═══ KUTIPAN TEKS ═══

Oleh: Rina Yulistina
Traffic tol dipekirakan akan melonjak saat liburan Natal dan Tahun Baru (NATARU) seperti yang diprediksi oleh Manager Pengendalian Operasi PT Jasamarga Solo Ngawi (JSN) Imam Zarkasi "Momentum puncak pada 24 - 27 Desember dan 31 Desember - 1 Januari. Pada tahun ini prediksinya naik 47% dari traffic lalu lintas normal." katanya kepada wartawan di exit tol Kebakkrat, Karanganyar, Jateng, Selasa (15/12) yang dimuat di laman gatra.com
Bisa dipastikan kenaikan traffic tol bukan hanya di tol Solo - Ngawi saja, Tol Cipali pun mengalami hal serupa, Departemen Head Tol Transaction Astra Tol Cipali Dedy Purnaedy mempreduksi kenaikan kendaraan sebesar 12,6%, jumlah kendaraan yang akan melintas diprediksi tertinggi 95,7 ribu kendaraan. (liputan6.com). Kenaikan traffic tol bisa dipastikan akan terjadi diseluruh Indonesia baik di Pulau Jawa maupun luar Jawa.
Momen libur Nataru tentunya memberikan dampak yang signifikan terhadap ekonomi bagi negara. Bagaimana tidak peningkatan e-tol akan tinggi itu artinya negara akan mendapatkan pajak, selain itu peningkatan permintaan BBM akan naik tajam, belum lagi para pedagang di rest area akan diuntungkan pula. Pendek kata liburan Nataru bisa menjadi salah satu penyelamat pemasukan negara dan diharapkan mampu menambal resesi ekonomi diakibatkan pandemi.
Saat ini negara sangat butuh pemasukan dan pemerintah melihat peluang besar ada di liburan Nataru. Namun, keuntingan ini sebenarnya hanya sekilas malah kerugian yang didapat lebih besar. Sangat beresiko.
Ketika kasus Covid di setiap daerah bukannya melandai malah semakin tinggi. Banyak sekali daerah-daerah di Indonesia masuk kembali ke zona merah, itu artinya jika masyarakat melakukan perjalanan ke satu daerah ke daerah yang lain bukankah ini merupakan kesengajaan penyebaran Covid19? Bisa diprediksi lonjakan penderita Covid akan jauh lebih tinggi, lantas siapa yang akan rugi?

═══

## KEGIATAN 1
Menurut kutipan tentang libur Nataru, mengapa momen libur tersebut memberi dampak signifikan terhadap ekonomi negara? Jelaskan dalam satu sampai tiga kalimat.
## KEGIATAN 2
Salin seluruh bagian kutipan tentang libur Nataru, mulai dari "Saat ini negara" hingga "yang akan rugi?".

═══ BAHAN SUMBER ═══

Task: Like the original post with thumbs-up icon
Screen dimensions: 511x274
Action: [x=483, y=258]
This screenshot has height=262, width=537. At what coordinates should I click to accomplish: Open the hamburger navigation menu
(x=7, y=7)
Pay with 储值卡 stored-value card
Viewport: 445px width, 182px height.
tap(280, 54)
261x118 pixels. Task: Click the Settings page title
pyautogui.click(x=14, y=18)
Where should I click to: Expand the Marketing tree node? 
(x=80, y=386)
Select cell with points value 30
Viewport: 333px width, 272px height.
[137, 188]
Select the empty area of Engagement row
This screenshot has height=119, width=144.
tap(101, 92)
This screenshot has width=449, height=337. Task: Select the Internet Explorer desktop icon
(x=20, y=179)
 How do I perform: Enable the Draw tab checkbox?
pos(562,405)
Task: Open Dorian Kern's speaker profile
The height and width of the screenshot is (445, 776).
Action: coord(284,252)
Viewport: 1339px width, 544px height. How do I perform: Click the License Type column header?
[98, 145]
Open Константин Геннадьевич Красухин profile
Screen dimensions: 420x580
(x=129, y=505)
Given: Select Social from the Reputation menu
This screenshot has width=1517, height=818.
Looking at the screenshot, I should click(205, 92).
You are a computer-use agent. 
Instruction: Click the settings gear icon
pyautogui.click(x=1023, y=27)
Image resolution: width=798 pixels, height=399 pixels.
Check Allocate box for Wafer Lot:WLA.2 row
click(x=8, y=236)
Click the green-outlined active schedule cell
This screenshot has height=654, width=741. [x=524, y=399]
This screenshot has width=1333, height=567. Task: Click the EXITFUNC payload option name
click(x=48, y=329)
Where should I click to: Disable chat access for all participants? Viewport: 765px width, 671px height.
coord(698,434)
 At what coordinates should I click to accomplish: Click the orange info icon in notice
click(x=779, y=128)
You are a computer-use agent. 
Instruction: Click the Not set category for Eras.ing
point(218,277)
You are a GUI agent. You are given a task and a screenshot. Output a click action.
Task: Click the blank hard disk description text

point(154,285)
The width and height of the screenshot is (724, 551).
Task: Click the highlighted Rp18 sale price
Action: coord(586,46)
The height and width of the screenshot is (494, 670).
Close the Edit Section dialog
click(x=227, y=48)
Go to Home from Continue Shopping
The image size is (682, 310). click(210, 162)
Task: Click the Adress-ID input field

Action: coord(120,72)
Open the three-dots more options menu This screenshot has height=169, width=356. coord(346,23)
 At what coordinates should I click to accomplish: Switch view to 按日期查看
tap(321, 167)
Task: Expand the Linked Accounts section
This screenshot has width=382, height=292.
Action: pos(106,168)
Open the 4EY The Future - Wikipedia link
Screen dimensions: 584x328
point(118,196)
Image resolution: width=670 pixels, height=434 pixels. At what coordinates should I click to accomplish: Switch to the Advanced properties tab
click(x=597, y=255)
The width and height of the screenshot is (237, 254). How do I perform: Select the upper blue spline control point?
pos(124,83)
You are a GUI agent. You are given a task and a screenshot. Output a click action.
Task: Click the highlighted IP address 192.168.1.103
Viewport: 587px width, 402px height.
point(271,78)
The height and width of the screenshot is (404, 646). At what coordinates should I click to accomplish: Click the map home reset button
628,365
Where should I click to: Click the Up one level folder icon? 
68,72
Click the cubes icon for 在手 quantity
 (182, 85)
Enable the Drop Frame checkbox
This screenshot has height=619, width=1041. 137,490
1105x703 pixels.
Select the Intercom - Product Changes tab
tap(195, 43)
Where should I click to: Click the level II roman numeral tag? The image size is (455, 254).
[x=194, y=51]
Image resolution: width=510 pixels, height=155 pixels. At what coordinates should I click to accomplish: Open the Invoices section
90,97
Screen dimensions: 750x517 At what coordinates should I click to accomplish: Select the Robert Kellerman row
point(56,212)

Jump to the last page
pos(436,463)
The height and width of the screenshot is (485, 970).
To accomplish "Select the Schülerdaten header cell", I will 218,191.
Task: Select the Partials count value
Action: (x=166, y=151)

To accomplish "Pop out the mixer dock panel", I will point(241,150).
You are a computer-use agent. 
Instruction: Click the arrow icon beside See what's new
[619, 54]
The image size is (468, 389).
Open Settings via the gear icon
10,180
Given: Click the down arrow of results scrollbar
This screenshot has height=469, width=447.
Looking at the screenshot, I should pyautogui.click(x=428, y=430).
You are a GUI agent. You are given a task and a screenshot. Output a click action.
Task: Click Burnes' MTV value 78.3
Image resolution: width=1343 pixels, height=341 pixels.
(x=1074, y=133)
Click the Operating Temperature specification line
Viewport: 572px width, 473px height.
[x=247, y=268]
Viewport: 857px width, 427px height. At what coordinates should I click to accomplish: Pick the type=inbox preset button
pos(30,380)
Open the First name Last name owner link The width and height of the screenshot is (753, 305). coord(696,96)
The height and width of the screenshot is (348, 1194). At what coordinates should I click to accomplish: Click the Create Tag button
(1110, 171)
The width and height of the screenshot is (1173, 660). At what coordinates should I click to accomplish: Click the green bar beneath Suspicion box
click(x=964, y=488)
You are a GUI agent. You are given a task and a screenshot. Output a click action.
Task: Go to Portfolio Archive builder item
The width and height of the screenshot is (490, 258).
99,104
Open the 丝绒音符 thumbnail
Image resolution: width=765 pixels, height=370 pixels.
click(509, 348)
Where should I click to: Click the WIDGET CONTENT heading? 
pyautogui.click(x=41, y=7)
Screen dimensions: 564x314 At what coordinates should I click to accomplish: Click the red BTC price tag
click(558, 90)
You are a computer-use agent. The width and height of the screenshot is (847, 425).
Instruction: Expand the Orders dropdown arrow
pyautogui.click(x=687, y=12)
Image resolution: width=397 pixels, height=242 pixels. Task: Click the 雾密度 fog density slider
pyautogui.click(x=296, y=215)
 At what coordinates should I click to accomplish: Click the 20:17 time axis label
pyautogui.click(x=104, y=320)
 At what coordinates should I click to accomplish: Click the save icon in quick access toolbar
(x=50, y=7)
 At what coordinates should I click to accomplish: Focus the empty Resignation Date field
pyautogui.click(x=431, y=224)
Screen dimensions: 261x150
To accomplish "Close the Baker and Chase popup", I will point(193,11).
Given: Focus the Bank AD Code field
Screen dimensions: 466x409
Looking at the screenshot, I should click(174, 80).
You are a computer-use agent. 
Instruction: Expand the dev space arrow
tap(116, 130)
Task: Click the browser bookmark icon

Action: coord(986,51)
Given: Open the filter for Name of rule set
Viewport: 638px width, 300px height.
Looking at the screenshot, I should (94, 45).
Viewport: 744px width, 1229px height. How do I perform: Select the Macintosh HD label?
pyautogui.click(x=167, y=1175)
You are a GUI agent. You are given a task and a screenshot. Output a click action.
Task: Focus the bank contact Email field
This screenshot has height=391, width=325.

═══

## RUANG JAWABAN 1
Peningkatan e-tol akan tinggi sehingga negara mendapatkan pajak, permintaan BBM akan naik tajam, dan para pedagang di rest area juga akan diuntungkan. Karena itu, libur Nataru bisa menjadi salah satu penyelamat pemasukan negara.

## RUANG JAWABAN 2
Saat ini negara sangat butuh pemasukan dan pemerintah melihat peluang besar ada di liburan Nataru. Namun, keuntingan ini sebenarnya hanya sekilas malah kerugian yang didapat lebih besar. Sangat beresiko.
Ketika kasus Covid di setiap daerah bukannya melandai malah semakin tinggi. Banyak sekali daerah-daerah di Indonesia masuk kembali ke zona merah, itu artinya jika masyarakat melakukan perjalanan ke satu daerah ke daerah yang lain bukankah ini merupakan kesengajaan penyebaran Covid19? Bisa diprediksi lonjakan penderita Covid akan jauh lebih tinggi, lantas siapa yang akan rugi?